Directions → All entries are to be returned verbatim.

The input →
= Beginning of Section =
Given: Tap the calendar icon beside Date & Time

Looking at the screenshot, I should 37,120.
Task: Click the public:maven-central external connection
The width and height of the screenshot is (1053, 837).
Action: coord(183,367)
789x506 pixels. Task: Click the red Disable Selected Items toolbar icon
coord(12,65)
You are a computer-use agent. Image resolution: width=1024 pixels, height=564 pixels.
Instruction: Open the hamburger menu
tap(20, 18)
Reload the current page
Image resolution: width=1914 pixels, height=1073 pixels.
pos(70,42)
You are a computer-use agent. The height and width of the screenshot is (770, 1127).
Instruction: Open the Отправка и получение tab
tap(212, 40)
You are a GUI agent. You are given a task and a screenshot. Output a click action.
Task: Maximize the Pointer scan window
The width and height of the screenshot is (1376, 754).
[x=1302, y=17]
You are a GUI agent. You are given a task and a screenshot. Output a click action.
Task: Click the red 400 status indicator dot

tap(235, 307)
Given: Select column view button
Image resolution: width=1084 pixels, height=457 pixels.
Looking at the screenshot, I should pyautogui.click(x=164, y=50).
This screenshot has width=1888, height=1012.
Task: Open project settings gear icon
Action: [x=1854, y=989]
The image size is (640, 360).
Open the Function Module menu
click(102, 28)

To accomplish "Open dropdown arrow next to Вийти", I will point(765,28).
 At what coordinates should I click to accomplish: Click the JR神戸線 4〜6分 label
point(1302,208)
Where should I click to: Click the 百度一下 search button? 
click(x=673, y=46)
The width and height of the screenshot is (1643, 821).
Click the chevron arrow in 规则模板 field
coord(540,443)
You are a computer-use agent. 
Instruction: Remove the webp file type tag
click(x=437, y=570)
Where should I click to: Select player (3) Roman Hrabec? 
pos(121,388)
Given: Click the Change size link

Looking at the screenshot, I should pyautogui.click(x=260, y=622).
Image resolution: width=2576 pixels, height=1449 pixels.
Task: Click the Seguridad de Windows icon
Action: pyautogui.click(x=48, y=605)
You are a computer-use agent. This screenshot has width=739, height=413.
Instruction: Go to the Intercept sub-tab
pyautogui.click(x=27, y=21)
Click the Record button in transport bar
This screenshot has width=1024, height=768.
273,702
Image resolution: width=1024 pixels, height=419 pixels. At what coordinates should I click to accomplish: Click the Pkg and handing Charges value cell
= End of Section =
Solution to this exercise →
Given: Tap the calendar icon beside Date & Time

Looking at the screenshot, I should 37,120.
Task: Click the public:maven-central external connection
The width and height of the screenshot is (1053, 837).
Action: coord(183,367)
789x506 pixels. Task: Click the red Disable Selected Items toolbar icon
coord(12,65)
You are a computer-use agent. Image resolution: width=1024 pixels, height=564 pixels.
Instruction: Open the hamburger menu
tap(20, 18)
Reload the current page
Image resolution: width=1914 pixels, height=1073 pixels.
pos(70,42)
You are a computer-use agent. The height and width of the screenshot is (770, 1127).
Instruction: Open the Отправка и получение tab
tap(212, 40)
You are a GUI agent. You are given a task and a screenshot. Output a click action.
Task: Maximize the Pointer scan window
The width and height of the screenshot is (1376, 754).
[x=1302, y=17]
You are a GUI agent. You are given a task and a screenshot. Output a click action.
Task: Click the red 400 status indicator dot

tap(235, 307)
Given: Select column view button
Image resolution: width=1084 pixels, height=457 pixels.
Looking at the screenshot, I should pyautogui.click(x=164, y=50).
This screenshot has width=1888, height=1012.
Task: Open project settings gear icon
Action: [x=1854, y=989]
The image size is (640, 360).
Open the Function Module menu
click(102, 28)

To accomplish "Open dropdown arrow next to Вийти", I will point(765,28).
 At what coordinates should I click to accomplish: Click the JR神戸線 4〜6分 label
point(1302,208)
Where should I click to: Click the 百度一下 search button? 
click(x=673, y=46)
The width and height of the screenshot is (1643, 821).
Click the chevron arrow in 规则模板 field
coord(540,443)
You are a computer-use agent. 
Instruction: Remove the webp file type tag
click(x=437, y=570)
Where should I click to: Select player (3) Roman Hrabec? 
pos(121,388)
Given: Click the Change size link

Looking at the screenshot, I should pyautogui.click(x=260, y=622).
Image resolution: width=2576 pixels, height=1449 pixels.
Task: Click the Seguridad de Windows icon
Action: pyautogui.click(x=48, y=605)
You are a computer-use agent. This screenshot has width=739, height=413.
Instruction: Go to the Intercept sub-tab
pyautogui.click(x=27, y=21)
Click the Record button in transport bar
This screenshot has width=1024, height=768.
273,702
Image resolution: width=1024 pixels, height=419 pixels. At what coordinates should I click to accomplish: Click the Pkg and handing Charges value cell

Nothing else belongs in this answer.